TASK DESCRIPTION: Leave out every picture and set down, exactly, the lines below from the one holding "Screen dimensions: 541x239" up to and including the one holding "Click the word 'synology' in Host value".

STORED DATA:

______

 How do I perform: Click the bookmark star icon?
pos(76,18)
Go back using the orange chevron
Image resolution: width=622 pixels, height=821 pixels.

______

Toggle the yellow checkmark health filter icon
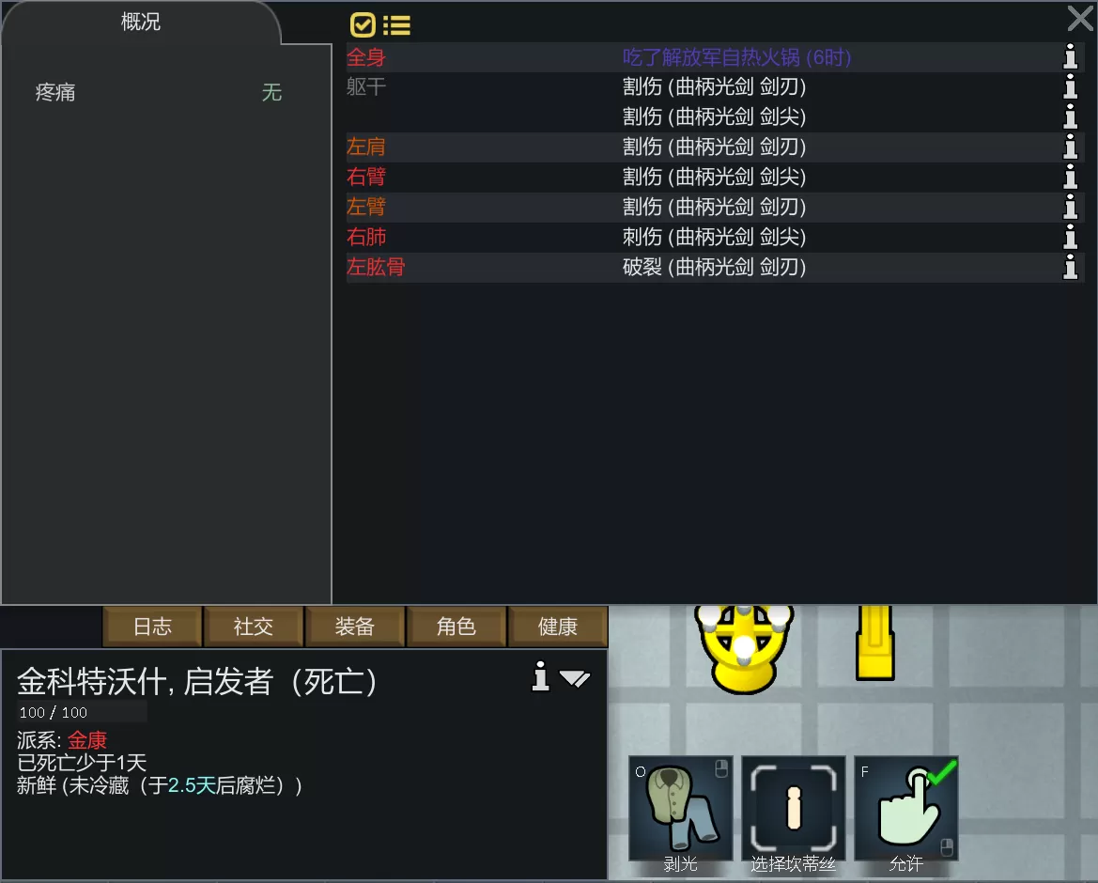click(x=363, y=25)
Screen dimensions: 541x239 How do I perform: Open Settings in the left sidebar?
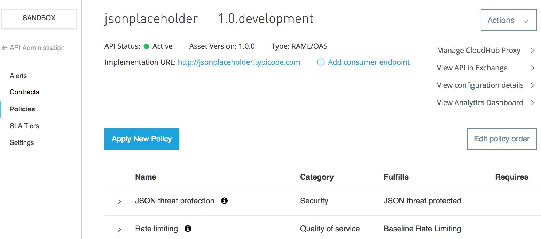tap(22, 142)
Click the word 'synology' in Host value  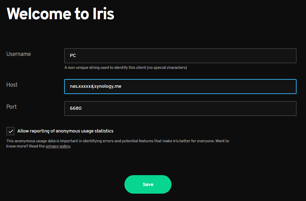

______

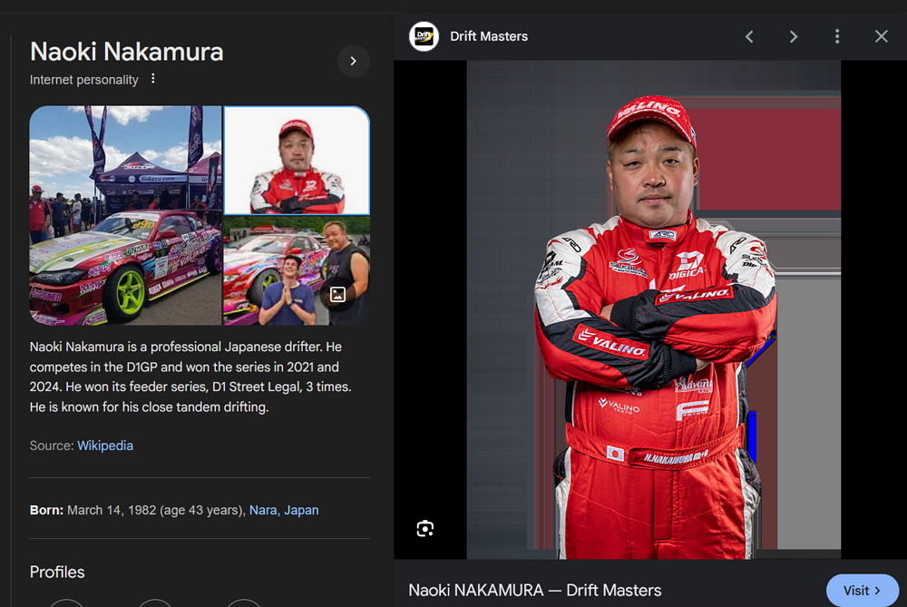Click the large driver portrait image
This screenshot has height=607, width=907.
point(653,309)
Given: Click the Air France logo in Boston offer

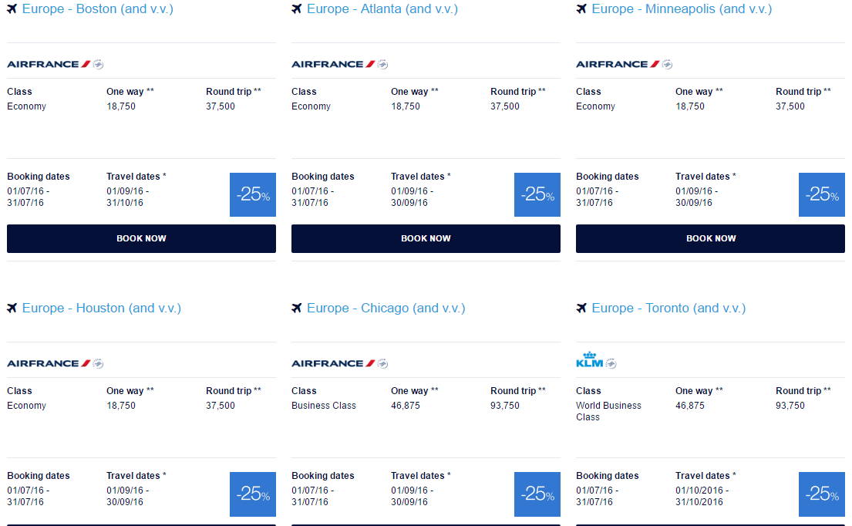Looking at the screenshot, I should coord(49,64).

______

EXERCISE RESULT:
Screen dimensions: 541x239 How do I perform: Open Settings in the left sidebar?
tap(22, 142)
Click the word 'synology' in Host value  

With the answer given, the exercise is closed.